Na verdade, o trabalho da fisioterapia começa na sala de emergência, antes mesmo do primeiro procedimento cirúrgico. Em relação à assistência ventilatória, na sala de emergência e na UTI há uma variação em relação a cada serviço. Em alguns, a ventilação mecânica fica a cargo da fisioterapia, em outros ela é compatilhada com o intensivista. Vamos, aqui, estabelecer estratégias ventilatórias para um paciente grave e com grande número de intervenções cirúrgicas.

A queimadura em ambiente fechado pode causar graves lesões em vias aéreas, por hipóxia, lesão térmica em via aérea superior e, ainda, lesão química em vias aéreas inferiores. A precocidade do tratamento fisioterápico contribui de maneira decisiva para a minimização das sequelas. O fisioterapeuta atento aos recursos e terapêuticas adequados disponíveis, bem integrado à equipe na condução e viabilidade do caso, é decisivo nesse processo de minimização dos efeitos da lesão inalatória e rápida saída da ventilação mecânica.

E as lesões de pele?
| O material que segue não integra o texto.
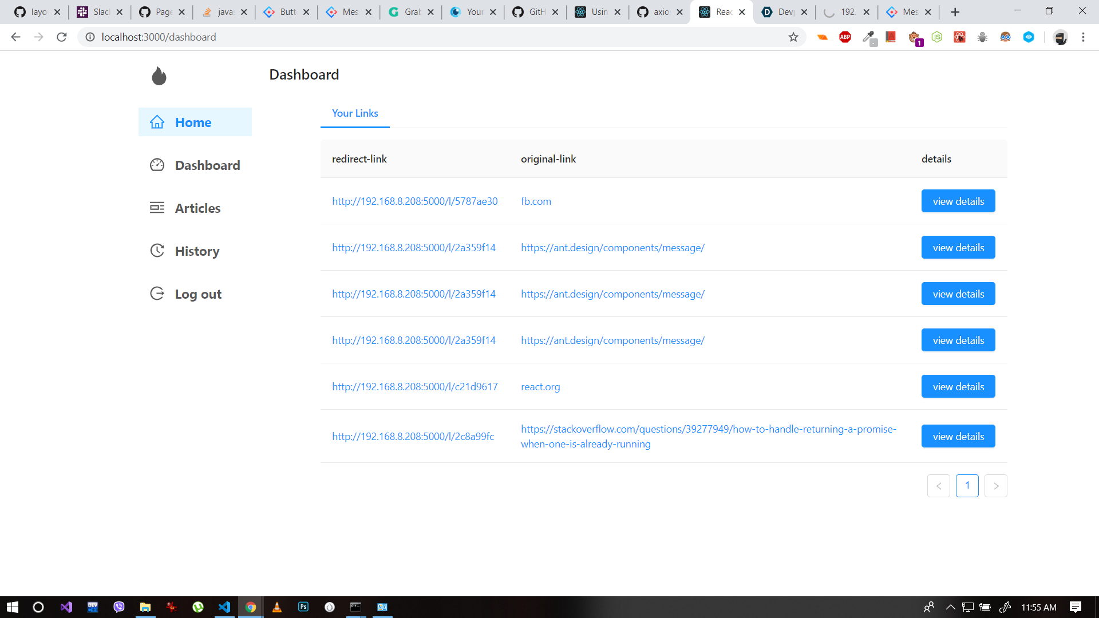
Task: Select pagination page 1
Action: pos(967,486)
A fisioterapia dermatofuncional, ao tratar a queimadura, lida com uma multiplicidade de complicações associadas e deve estar preparada para isso. Traumas torácicos, fraturas de grandes ossos, fraturas de coluna, pacientes neurológicos, psiquiátricos...
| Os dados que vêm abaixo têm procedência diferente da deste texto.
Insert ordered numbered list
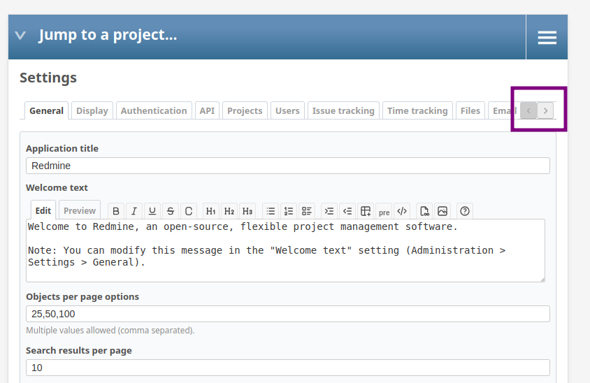 click(x=289, y=211)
A presença de trauma torácico associado a uma lesão inalatória e queimadura de tórax já reduz as possibilidades terapêuticas no decúbito. Aumento de dor. Em caso de enxertia, se for contralateral ao trauma, multiplicamos as restrições. Ampliamos desafios. E nos brilham os olhos. Prontos a superá-los e ensinar isso ao nosso paciente. Um desafio por dia, sempre!
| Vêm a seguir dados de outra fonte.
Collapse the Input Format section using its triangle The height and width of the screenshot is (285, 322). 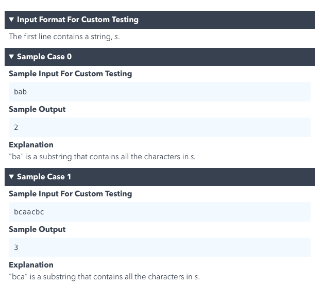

Avaliar diariamente as lesões é uma tarefa imprescindível ao fisioterapeuta de queimadura, mesmo ao que atua na terapia intensiva. É nessa avaliação que sabemos sobre a lesão, sangramentos, áreas possíveis de apoio, condições de integração do enxerto -- bem integrado ou frágil? Vamos sair do repouso ou não. Retalho, alguma isquemia, se é possível assentar ou sair do leito, ou seja, nosso plano terapêutico para o dia. Estar sempre atento ao metabolismo, ou melhor, ao catabolismo desse paciente na condução da cinesioterapia. Esse gasto energético deve ser o suficiente para preservar a função4. Observar a formação das linhas de tensão, antes que elas produzam deformidades. E junto a tudo isso você e seu paciente tem uma parceria diária: a dor física e emocional. Como é a rica troca diária e a relação de confiança que nos permite avançar a barreira do medo e da dor e estabelecer avanços funcionais significativos.

Reabilitação abrangente, precoce e agressiva, resulta em melhora da capacidade funcional e menor tempo de recuperação5. Seja na sala de emergência, terapia intensiva, enfermaria ou ambulatório, tenham sempre a certeza de que o trabalho com o paciente queimado é interdisciplinar, maravilhoso e orquestrado por uma equipe integrada


REFERÊNCIAS

1. Brasil. Ministério da Saúde. Portaria 1274, de 22 de novembro de 2000. Brasília: Ministério da Saúde; 2000. Disponível em: http://www.saude.mg.gov.br/index.php?option=com_gmg&controller=document&id=3545

2. Osler T, Glance LG, Hosmer DW. Simplified estimates of the probability of death after burn injuries: extending and updating the baux score. J Trauma. 2010;68(3):690-7.

3. Torquato JA, Pardal DMM, Lucato JJJ, Fu C, Gómez DS. O curativo compressivo usado em queimadura de tórax influencia na mecânica do sistema respiratório? Rev Bras Queimaduras. 2009;8(1):28-33.

4. Simon L, Dossa J. Reabilitação no Tratamento das Queimaduras. São Paulo: Roca; 1986.